Customer review of Revlon quick dry lightweight hair dryer.

Rate	Number of reviews	Number of valid sentence	Maximum length	Average length
3.9/5	1341	2006	83	14

To obtain the highest possible accuracy for the CNN short text classifier, it is necessary to provide as much training data as possible. Therefore, the manually labeled customer reviews of the B00GZG4KSG, B00MMRFUG8, B001LQY1X4, and B00132ZG3U are used as training sets to train 12 binary discriminant classifiers for the selected 12 customer requirements.

The customer reviews of the Revlon hair dryer are automatically annotated by the trained classifiers. The frequencies of the 12 customer requirements that have been mentioned in the collected 2006 comment sentences are shown in Table 7. The four items mentioned with highest frequencies are “price” (305 times), “weight” (295 times), “temperature setting” (215 times), and “efficiency” (163 times). Therefore, the customer’s concern reflected in the classification results of its reviews meets the characteristics of this product as its name “Revlon quick dry lightweight hair dryer.”

Table 7.

The frequencies of the 12 customer requirements mentioned in the reviews.

Customer needs	Number of sentence	Frequency (%)
Safety	75	6.06
Efficiency	163	13.2
Reliability	87	7.03
Appearance	30	2.42
Price	305	24.6
Noise	79	6.38
One-hand use	138	11.1
Temperature setting	215	17.4
Speed setting	106	8.56
Hand grip	20	1.62
Weight	295	23.8
Size	87	7.03

Then, sentiment analysis and controversy calculation are performed on the review data corresponding to each of the customer requirements. The calculation results and comparisons of the average sentiment score, hard controversy, and soft controversy for the 12 customer requirements of the hair dryer are shown in Figure 11. Among all the requirement items, the “appearance” has a very high sentiment score with relatively low soft/hard controversy. It can be determined that customers have high satisfaction with the appearance of the hair dryer. In addition, there are low sentiment scores and a high degree of controversy from the reviews for the “reliability” of this product, which means that customers are not satisfied with the reliability of this product.

Figure 11.

Customers’ opinions of the 12 requirements.

Using the soft/hard controversy and average sentiment score of each requirement item as input, the degree of customer satisfaction of each requirement can be evaluated based on the fuzzy logical framework proposed in section “Satisfaction determination based on fuzzy logic.” The average sentiment score, soft/hard controversy, and the overall controversy inferred by fuzzy logic with the evaluated satisfaction for each customer requirement are shown in Table 8. The “appearance” has the highest satisfaction with a value of 0.823, and the “reliability” has the lowest satisfaction with a value of 0.086.

Table 8.

The obtained satisfaction of 12 requirements based on fuzzy logic.

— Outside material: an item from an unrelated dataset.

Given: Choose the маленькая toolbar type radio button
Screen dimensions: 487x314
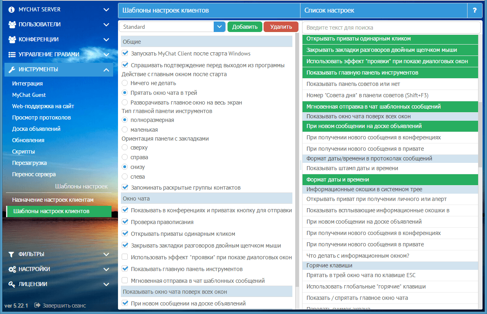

Customer needs	Average score	H	S	Controversy	Satisfaction
Safety	2.83	0.8	0.764	0.792	0.121
Efficiency	3.42	0.837	0.709	0.866	0.207
Reliability	2.72	0.854	0.722	0.851	0.086
Appearance	4.73	0.412	0.204	0.193	0.823
Price	4.24	0.646	0.318	0.595	0.75
Noise	2.86	0.788	0.793	0.691	0.266
One-hand use	3.46	0.781	0.681	0.818	0.213
Temperature setting	3.36	0.796	0.738	0.82	0.196
Speed setting	3.6	0.757	0.721	0.769	0.319
Hand grip	4.3	0.55	0.414	0.396	0.751
Weight	3.74	0.75	0.613	0.758	0.349
Size	3.51	0.795	0.666	0.848	0.218

Then, based on the relationships between customer requirements and engineering characteristics in the QFD matrix, as shown in Figure 9, the importance of all engineering characteristics can be calculated with the formula given in section “Evaluation of the importance of engineering characteristics.” The importance of engineering characteristics reflects how important a certain aspect of the product needs to be considered in the design process to maximize customer satisfaction. The importance of the 12 engineering characteristics of the Revlon hair dryer is ranked from high to low, as shown in Figure 12. Compared to other features, “heats front air flow” has the highest priority in the design process. In addition, “offers foldability,”“allowing control of burst,” and “supplies front air flow” also have very high importance. Therefore, if Revlon intends to develop an upgrade to its quick dry lightweight hair dryer, it is necessary to attach great importance to these four features to enhance the customer experience and meet the user’s needs.

Figure 12.

The rank of the importance of engineering characteristics based on customer requirement analysis.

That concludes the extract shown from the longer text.